Swap every instance of "Viewport" in the listing below for "Window size", and reproduce the whole listing with nothing else changed.

►

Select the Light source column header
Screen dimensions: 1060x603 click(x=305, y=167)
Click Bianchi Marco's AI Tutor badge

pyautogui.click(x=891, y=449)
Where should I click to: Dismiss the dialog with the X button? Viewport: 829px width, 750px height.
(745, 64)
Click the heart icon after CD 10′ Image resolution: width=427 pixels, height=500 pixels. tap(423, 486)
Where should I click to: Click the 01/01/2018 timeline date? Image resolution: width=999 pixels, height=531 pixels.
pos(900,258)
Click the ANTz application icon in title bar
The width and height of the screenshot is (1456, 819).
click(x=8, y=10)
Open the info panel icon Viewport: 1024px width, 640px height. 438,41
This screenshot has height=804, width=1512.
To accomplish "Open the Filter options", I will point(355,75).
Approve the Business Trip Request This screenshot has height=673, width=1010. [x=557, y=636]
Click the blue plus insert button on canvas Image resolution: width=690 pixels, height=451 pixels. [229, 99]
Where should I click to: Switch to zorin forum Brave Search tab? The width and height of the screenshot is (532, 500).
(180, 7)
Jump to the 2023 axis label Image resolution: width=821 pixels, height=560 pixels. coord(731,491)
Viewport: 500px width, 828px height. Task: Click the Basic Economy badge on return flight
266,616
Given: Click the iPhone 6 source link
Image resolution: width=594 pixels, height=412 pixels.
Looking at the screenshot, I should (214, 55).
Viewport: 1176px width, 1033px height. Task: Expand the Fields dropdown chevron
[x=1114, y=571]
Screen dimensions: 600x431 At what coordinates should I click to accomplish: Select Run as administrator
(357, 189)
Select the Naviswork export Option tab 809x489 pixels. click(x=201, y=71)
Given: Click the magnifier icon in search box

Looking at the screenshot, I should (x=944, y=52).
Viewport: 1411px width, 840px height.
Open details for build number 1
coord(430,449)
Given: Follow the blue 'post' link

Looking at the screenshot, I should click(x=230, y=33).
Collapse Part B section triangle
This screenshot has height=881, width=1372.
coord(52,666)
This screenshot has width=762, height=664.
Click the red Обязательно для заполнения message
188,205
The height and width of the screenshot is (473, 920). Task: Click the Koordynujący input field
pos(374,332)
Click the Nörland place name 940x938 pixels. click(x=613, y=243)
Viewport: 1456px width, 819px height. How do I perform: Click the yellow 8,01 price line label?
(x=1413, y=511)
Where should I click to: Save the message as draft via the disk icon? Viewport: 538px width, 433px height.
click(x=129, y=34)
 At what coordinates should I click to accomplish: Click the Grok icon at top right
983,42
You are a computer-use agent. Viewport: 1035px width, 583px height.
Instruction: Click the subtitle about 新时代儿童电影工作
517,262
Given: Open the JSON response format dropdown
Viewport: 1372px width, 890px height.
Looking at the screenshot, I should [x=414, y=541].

◄

#### [FINAL RESULT]
Select the Light source column header
Screen dimensions: 1060x603 click(x=305, y=167)
Click Bianchi Marco's AI Tutor badge

pyautogui.click(x=891, y=449)
Where should I click to: Dismiss the dialog with the X button? Window size: 829px width, 750px height.
(745, 64)
Click the heart icon after CD 10′ Image resolution: width=427 pixels, height=500 pixels. tap(423, 486)
Where should I click to: Click the 01/01/2018 timeline date? Image resolution: width=999 pixels, height=531 pixels.
pos(900,258)
Click the ANTz application icon in title bar
The width and height of the screenshot is (1456, 819).
click(x=8, y=10)
Open the info panel icon Window size: 1024px width, 640px height. 438,41
This screenshot has height=804, width=1512.
To accomplish "Open the Filter options", I will point(355,75).
Approve the Business Trip Request This screenshot has height=673, width=1010. [x=557, y=636]
Click the blue plus insert button on canvas Image resolution: width=690 pixels, height=451 pixels. [229, 99]
Where should I click to: Switch to zorin forum Brave Search tab? The width and height of the screenshot is (532, 500).
(180, 7)
Jump to the 2023 axis label Image resolution: width=821 pixels, height=560 pixels. coord(731,491)
Window size: 500px width, 828px height. Task: Click the Basic Economy badge on return flight
266,616
Given: Click the iPhone 6 source link
Image resolution: width=594 pixels, height=412 pixels.
Looking at the screenshot, I should (214, 55).
Window size: 1176px width, 1033px height. Task: Expand the Fields dropdown chevron
[x=1114, y=571]
Screen dimensions: 600x431 At what coordinates should I click to accomplish: Select Run as administrator
(357, 189)
Select the Naviswork export Option tab 809x489 pixels. click(x=201, y=71)
Given: Click the magnifier icon in search box

Looking at the screenshot, I should (x=944, y=52).
Window size: 1411px width, 840px height.
Open details for build number 1
coord(430,449)
Given: Follow the blue 'post' link

Looking at the screenshot, I should click(x=230, y=33).
Collapse Part B section triangle
This screenshot has height=881, width=1372.
coord(52,666)
This screenshot has width=762, height=664.
Click the red Обязательно для заполнения message
188,205
The height and width of the screenshot is (473, 920). Task: Click the Koordynujący input field
pos(374,332)
Click the Nörland place name 940x938 pixels. click(x=613, y=243)
Window size: 1456px width, 819px height. How do I perform: Click the yellow 8,01 price line label?
(x=1413, y=511)
Where should I click to: Save the message as draft via the disk icon? Window size: 538px width, 433px height.
click(x=129, y=34)
 At what coordinates should I click to accomplish: Click the Grok icon at top right
983,42
You are a computer-use agent. Window size: 1035px width, 583px height.
Instruction: Click the subtitle about 新时代儿童电影工作
517,262
Given: Open the JSON response format dropdown
Window size: 1372px width, 890px height.
Looking at the screenshot, I should [x=414, y=541].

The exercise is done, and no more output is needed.